Located in a tributary valley off the Rio Grande, Taos Pueblo is the most northern of the New Mexico pueblos. For nearly a millennium, the Taos Indians have lived here. It is estimated that the pueblo was built between 1000 and 1450 CE, with some later expansion. The Taos Pueblo is considered to be the oldest continuously inhabited community in the United States. The Pueblo, at some places five stories high, is a combination of many individual homes with common walls. There are over 1,900 people in the Taos pueblo community. Some of them have more modern homes near their fields and stay at their homes on the pueblo during cooler weather. There are about 150 people who live at the pueblo year-around. The Taos Pueblo was added as an UNESCO World Heritage Site in 1992 as one of the most significant historical cultural landmarks in the world; Other sites include the Taj Mahal, Great Pyramids and the Grand Canyon in the United States.

For centuries, Pueblo painters have painted in tempera, clay slips, and earth pigments on woven textiles, interior walls, ceramics, and hides. Looking Elk, Albert Lujan, and Juan Mirabal adopted and mastered European painting materials and techniques.
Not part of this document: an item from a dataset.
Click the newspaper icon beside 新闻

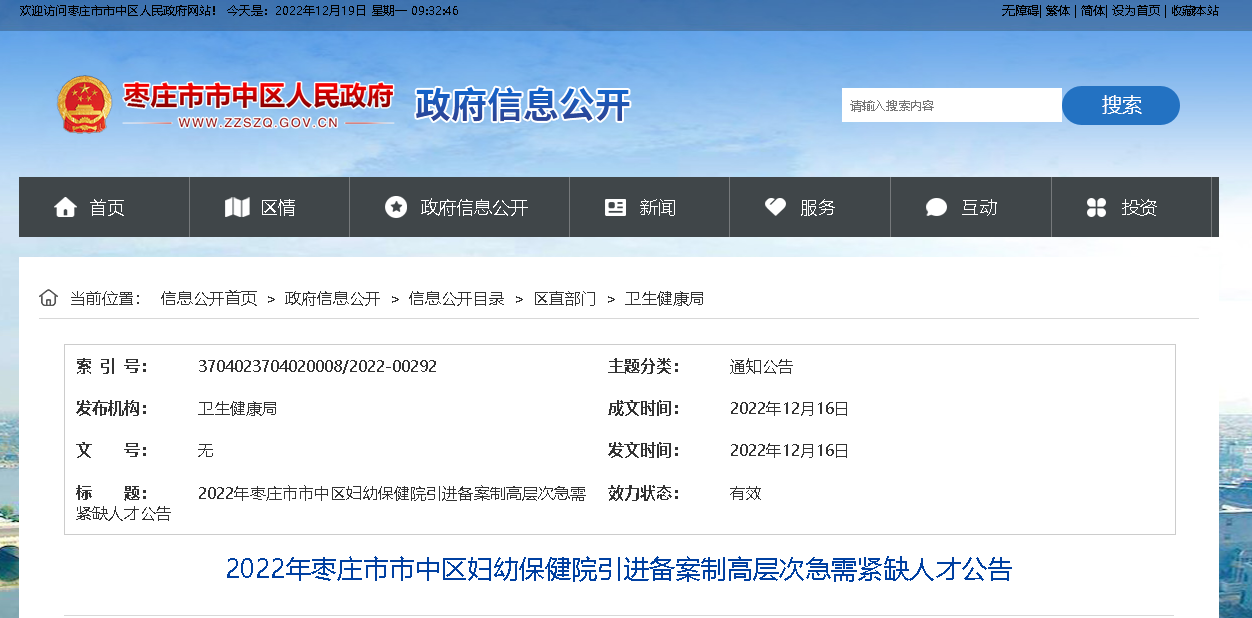click(x=615, y=207)
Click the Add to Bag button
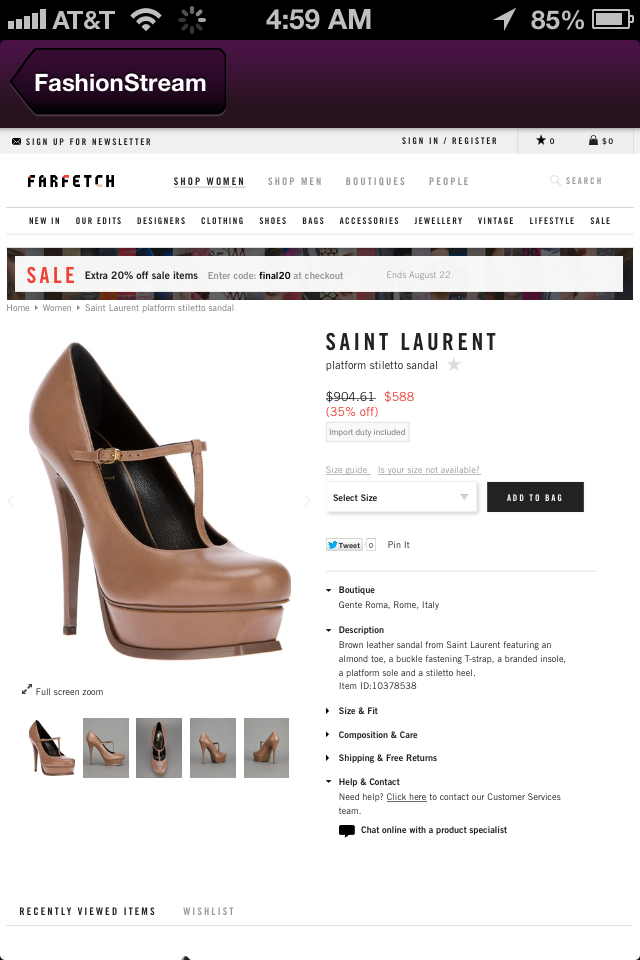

==The beginning of his artistic career==
Lujan started his adulthood as a farmer. He was also a church deacon. One day Lujan painted a landscape near the church where he had been doing some maintenance. A visitor noticed his painting on a scrap board and appreciated his work. He bought Lujan some painting supplies and purchased one or more of the resulting paintings.

==Professional career==
Albert Lujan, largely self-taught, began painting around 1915. Throughout his career, he made over 2,000 oil and watercolor paintings. His hallmark was a drawing of an arrow. Lujan enjoyed painted in the plein air (open air) on the plaza. Often customers would purchase paintings they had seen painted. His sole source of inspiration and subject matter for his starkly realistic paintings was the Taos Pueblo village. The paintings were small souvenirs, sold for a modest price. As he was painting, his nephew, Bobby Lujan, a later famous hoop dancer, would charge visitors for his hoop dance performances. Whether Lujan painted the pueblo with or without people, there was little or no movement, portraying a timeless snapshot.